The Boston Globe organized the editorial push, which was joined by the New York Times and a number of smaller newspapers, including some in states that Trump won during the 2016 presidential election.

The Boston Globe editorial board, in a piece posted online on Wednesday, accused Trump of carrying out a “sustained assault on the free press.”

“The greatness of America is dependent on the role of a free press to speak the truth to the powerful,” the Globe piece said. “To label the press ‘the enemy of the people’ is as un-American as it is dangerous to the civic compact we have shared for more than two centuries.”

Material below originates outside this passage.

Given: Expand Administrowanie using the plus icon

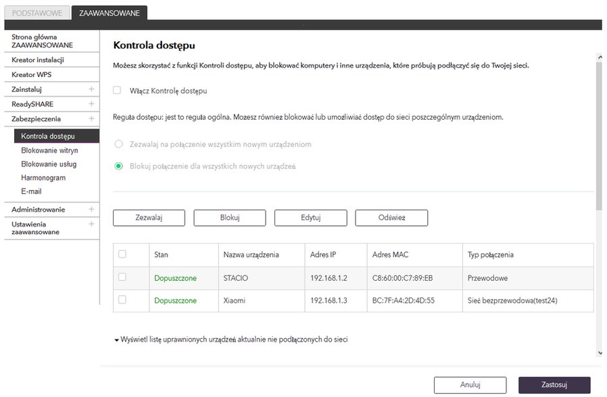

Trump, in treating the media at times like an opposition party, has responded to unflattering reports as “fake news.”

For instance, in February 2017 the president tweeted that “The FAKE NEWS media (failing @nytimes, @NBCNews, @ABC, @CBS, @CNN) is not my enemy, it is the enemy of the American people!”

A representative for the White House could not immediately



be reached for comment on the editorials.

At conservative website Townhall.com, an opinion piece from Tom Tradup accused newspapers taking part in the editorial push of “collusion.”

 “Unlike the mastodons at The Boston Globe, I would not presume to tell anyone else what to think or what to do,” Tradup wrote. “But as for me - and I suspect many others - I won’t be putting any coins in any newspaper box August 16th.”

The publication of the editorials follows similar criticism of Trump by a number of public figures over the issue of press freedom.

In January, US Senator Jeff Flake, a Republican from Arizona, said Trump had embraced the despotic language of former Soviet dictator Josef Stalin.

The Kansas City Star, in Missouri which Trump won in the 2016 presidential election, in its editorial also compared Trump’s comments on the media to Stalin’s silencing of his critics. And it took issue with the term “fake news.”

“Everywhere in the country, any matter that an official doesn’t want to talk about or that a reader doesn’t want to hear about is ‘fake news’ now,” the Star said in its editorial, which ran online on Wednesday.